The cases cited by the People that have allowed the use of illegally intercepted communications have involved either petty violations of the Act that did not substantially affect congressional objectives, or taped conversations that were recorded by a party to the conversation (and, in some instances, by the defendant himself.) We thus do not find them relevant or persuasive. II.

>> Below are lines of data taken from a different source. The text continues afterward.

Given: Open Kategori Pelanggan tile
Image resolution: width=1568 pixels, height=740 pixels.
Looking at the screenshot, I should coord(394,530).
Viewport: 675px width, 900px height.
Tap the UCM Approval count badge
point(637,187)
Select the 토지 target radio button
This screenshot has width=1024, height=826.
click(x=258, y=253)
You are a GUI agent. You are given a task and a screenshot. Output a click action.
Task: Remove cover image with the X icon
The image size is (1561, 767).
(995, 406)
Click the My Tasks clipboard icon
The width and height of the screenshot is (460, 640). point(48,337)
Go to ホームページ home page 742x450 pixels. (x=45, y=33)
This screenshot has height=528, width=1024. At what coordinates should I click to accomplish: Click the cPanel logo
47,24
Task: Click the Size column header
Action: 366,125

For example, in United States v. Chavez (1974) 416 U.S. 562, 94 S.Ct. 1849, 40 L.Ed.2d 380 the court permitted the use of information gathered through the use of a wiretap despite a technical violation of the Act. In that case, the application for the wiretap erroneously indicated the Assistant Attorney General had authorized the intercept, when in fact the Attorney General had not done so. The court held suppression was unnecessary because a statutorily eligible person had in fact authorized the wiretap application. (416 U.S. at pp. 579-580, 94 S.Ct. at 1858.)
As we previously have explained, Underhill, Traficant and Nietupski are all inapposite, since they involved recording made by the defendant or a co-conspirator. In such circumstances suppression would be inappropriate since it would lead to a result Congress clearly did not intend.
Exceptions to the rule requiring suppression have been recognized where the information is used in prosecutions for violations of the Act (United States v. Liddy (D.C.Cir.1973) 354 F.Supp. 217, 221) and for purposes of impeachment (United States v. Grubbs (5th Cir.1985) 776 F.2d 1281, 1286; United States v. Winter (1st Cir.1981) 663 F.2d 1120, 1154.) Neither of those exceptions apply here.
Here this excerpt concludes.